A case of rapidly progressive glomerulonephritis with double-positive anti-GBM antibody and MPO-ANCA after SARS-CoV-2 vaccination and relapse during 1 year follow-up

Kanako Terakawa 1, Takahito Niikura 1, Daisuke Katagiri 1,, Akiho Sugita 1, Tatsuya Kikuchi 1, Ayaka Hayashi 1, Minami Suzuki 1, Hideki Takano 1
PMCID: PMC10133896  PMID: 37103638

Abstract

Although mRNA vaccines for COVID-19 are highly beneficial and are recommended for patients with kidney disease, adverse reactions in some patients after vaccination have been problematic. Various vasculitis and renal disorders have been reported after vaccination; however, a causal relationship has not yet been identified. In this report, we describe a case of rapidly progressive glomerulonephritis that developed after SARS-CoV-2 vaccination, in which both anti-glomerular basement membrane (anti-GBM) and myeloperoxidase antineutrophil cytoplasmic antibodies (MPO-ANCA) were present. The patient’s renal biopsy showed that of the 48 glomeruli in total, four showed global sclerosis and none showed segmental sclerosis. The biopsy showed 11 cellular glomerular crescents and 5 fibrocellular glomerular crescents. Renal function improved with steroids, rituximab, and plasma exchange. Approximately 9 months later, MPO-ANCA was again elevated, and the pulmonary lesions worsened, again requiring multidisciplinary treatment. This case suggests that caution should be exercised in the development of double-positive disease after vaccination, and that long-term observation may be necessary because of the possibility of relapse.

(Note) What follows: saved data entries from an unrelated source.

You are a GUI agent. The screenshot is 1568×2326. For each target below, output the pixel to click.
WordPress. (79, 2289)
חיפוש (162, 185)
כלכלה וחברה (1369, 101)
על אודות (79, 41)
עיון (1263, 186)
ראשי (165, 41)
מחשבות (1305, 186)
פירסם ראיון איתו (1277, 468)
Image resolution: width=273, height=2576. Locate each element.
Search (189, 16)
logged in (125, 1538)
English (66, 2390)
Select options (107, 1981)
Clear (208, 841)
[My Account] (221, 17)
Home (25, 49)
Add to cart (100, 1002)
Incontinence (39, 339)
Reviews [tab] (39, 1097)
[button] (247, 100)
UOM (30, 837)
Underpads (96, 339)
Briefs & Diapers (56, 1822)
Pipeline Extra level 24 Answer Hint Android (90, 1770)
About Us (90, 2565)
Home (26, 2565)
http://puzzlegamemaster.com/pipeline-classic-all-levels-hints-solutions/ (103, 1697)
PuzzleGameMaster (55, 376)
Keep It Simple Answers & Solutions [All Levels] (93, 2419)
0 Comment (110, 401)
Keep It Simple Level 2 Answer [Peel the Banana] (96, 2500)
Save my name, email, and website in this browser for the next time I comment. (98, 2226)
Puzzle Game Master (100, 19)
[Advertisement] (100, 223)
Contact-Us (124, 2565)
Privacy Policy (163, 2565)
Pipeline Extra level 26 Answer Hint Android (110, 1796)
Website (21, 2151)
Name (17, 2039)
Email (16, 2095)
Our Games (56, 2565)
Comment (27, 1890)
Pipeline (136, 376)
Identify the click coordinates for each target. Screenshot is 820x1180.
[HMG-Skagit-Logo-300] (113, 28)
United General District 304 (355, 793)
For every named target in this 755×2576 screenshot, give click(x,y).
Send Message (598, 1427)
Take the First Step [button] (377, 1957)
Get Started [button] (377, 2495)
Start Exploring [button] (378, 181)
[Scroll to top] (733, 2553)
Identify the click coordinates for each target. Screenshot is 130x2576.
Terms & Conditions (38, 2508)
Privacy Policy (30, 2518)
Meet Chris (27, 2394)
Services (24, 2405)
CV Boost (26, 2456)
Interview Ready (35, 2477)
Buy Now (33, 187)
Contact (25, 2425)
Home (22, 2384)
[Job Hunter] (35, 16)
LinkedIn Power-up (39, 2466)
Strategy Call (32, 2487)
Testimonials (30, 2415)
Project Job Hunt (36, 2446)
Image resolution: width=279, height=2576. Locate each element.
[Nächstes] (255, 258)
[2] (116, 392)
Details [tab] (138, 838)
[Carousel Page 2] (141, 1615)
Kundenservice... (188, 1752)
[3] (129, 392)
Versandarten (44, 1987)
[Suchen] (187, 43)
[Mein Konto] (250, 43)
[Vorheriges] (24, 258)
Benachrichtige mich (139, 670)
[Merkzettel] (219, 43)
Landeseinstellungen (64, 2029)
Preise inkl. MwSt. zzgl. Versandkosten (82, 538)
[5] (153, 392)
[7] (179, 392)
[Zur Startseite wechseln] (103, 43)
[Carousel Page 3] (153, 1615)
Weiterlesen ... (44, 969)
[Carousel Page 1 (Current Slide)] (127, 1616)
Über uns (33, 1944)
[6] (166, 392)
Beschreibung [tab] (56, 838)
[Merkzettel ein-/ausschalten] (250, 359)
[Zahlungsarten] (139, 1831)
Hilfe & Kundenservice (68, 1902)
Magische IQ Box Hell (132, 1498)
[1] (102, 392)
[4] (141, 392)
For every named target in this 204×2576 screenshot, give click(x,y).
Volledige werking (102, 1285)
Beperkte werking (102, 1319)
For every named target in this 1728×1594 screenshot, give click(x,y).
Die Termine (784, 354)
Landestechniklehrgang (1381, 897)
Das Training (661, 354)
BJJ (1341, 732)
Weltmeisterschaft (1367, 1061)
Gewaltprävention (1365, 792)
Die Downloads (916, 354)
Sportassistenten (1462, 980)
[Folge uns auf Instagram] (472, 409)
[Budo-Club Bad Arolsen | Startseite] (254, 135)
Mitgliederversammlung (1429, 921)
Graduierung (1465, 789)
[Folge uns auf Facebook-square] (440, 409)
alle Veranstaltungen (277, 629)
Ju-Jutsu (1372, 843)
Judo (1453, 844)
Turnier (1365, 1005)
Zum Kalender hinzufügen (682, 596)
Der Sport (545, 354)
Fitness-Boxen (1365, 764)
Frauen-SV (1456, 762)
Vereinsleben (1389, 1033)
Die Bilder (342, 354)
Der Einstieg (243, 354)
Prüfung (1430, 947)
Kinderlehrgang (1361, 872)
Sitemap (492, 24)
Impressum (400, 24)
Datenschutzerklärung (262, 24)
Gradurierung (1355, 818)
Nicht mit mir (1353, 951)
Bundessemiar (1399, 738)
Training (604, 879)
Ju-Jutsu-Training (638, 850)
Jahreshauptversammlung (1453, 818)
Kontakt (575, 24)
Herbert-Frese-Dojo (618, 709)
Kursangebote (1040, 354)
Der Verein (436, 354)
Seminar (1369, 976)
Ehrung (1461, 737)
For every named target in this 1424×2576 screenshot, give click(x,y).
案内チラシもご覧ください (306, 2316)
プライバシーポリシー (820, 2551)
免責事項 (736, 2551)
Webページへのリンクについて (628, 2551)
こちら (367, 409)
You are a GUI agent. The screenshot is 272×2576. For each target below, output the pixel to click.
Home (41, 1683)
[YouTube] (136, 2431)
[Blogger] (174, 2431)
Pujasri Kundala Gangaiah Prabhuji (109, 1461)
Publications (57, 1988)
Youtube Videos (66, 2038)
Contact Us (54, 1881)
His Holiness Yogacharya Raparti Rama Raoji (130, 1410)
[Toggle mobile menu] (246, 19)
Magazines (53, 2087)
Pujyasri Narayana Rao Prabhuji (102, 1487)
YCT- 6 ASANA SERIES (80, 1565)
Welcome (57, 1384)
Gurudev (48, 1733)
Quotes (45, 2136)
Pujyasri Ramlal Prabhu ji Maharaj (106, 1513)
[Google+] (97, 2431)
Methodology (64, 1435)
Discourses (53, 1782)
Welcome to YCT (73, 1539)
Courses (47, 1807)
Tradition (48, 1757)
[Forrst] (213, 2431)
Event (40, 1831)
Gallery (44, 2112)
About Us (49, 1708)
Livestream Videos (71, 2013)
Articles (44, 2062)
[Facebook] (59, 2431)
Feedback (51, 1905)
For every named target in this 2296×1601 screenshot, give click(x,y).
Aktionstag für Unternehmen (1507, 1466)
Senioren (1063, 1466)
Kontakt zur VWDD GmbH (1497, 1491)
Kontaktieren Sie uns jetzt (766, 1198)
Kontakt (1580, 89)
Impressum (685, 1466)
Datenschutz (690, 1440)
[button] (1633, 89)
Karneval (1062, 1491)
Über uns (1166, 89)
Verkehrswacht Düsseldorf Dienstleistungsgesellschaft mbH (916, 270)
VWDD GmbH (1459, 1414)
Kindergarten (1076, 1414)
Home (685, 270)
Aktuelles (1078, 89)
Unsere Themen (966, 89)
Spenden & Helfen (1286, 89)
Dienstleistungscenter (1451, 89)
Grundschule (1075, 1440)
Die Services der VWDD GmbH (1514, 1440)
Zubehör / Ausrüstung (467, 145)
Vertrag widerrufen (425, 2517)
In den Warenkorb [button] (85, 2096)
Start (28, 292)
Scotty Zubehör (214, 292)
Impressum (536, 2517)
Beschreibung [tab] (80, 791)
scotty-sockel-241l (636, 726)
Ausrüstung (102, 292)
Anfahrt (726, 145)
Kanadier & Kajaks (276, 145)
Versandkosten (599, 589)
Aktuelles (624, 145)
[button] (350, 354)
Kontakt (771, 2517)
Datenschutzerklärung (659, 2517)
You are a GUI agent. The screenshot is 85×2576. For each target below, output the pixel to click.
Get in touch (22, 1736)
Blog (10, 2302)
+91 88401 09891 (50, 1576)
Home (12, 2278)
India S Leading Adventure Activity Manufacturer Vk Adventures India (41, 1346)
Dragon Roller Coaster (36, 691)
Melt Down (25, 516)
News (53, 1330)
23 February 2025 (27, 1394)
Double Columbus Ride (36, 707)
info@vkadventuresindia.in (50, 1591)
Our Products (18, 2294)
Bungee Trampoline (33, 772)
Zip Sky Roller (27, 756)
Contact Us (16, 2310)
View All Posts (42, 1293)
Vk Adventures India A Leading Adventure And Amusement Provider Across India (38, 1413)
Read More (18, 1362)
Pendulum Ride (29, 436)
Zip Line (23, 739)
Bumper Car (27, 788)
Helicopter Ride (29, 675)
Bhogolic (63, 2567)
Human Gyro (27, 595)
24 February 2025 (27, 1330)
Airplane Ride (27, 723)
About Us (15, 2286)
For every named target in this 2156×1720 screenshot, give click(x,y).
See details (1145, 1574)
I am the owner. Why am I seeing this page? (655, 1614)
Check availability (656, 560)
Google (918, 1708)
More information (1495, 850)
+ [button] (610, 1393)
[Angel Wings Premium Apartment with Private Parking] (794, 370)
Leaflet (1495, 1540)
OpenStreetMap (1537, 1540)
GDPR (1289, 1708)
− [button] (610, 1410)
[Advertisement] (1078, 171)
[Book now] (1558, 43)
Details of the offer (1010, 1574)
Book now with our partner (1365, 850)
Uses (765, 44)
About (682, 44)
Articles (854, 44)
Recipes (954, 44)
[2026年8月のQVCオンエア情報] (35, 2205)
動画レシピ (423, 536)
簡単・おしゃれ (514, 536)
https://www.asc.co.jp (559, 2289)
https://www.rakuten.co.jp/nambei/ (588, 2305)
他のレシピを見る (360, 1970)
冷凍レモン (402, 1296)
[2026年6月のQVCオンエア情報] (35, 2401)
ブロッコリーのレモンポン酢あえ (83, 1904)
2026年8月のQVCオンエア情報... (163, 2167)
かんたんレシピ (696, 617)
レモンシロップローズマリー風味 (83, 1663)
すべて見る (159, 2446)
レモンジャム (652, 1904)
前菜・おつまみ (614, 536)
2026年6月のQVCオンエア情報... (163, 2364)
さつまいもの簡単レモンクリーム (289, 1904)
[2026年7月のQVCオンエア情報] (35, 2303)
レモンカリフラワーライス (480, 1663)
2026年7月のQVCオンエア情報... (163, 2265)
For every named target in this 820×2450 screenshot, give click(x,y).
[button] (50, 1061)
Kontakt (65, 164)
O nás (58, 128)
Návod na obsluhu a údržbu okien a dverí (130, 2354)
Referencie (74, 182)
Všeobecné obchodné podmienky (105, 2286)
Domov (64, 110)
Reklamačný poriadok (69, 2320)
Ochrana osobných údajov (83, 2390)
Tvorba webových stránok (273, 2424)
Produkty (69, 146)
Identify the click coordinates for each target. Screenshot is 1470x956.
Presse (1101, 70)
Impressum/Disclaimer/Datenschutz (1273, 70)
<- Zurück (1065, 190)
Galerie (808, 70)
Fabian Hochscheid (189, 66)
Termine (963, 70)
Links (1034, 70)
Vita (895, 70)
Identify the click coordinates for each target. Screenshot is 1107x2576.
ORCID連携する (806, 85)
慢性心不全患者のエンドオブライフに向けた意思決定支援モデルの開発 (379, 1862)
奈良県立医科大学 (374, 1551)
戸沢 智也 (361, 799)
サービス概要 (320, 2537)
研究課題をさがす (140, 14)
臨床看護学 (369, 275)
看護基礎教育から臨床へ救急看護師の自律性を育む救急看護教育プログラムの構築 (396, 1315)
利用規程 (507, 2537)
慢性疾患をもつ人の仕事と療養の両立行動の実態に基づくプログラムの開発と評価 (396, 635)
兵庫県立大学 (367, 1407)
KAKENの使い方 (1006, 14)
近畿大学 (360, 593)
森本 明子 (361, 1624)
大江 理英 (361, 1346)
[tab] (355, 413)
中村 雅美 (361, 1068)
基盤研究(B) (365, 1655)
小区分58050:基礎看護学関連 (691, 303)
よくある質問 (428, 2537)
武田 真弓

Keywords: SARS-CoV-2 vaccination, MPO-ANCA, Anti-GBM disease

Introduction

Anti-glomerular basement membrane (GBM) disease and ANCA-associated vasculitis (AAV) are rare conditions. However, the co-presentation of both anti-GBM and ANCA antibodies in individual patients is well-recognized and occurs at a much higher frequency than would be expected by chance alone. This “double-positive” phenomenon was first reported within a few years of the first description of ANCA in the 1980s. Various studies have reported that between 21 and 47% of patients with anti-GBM disease are double-positive for ANCA [1].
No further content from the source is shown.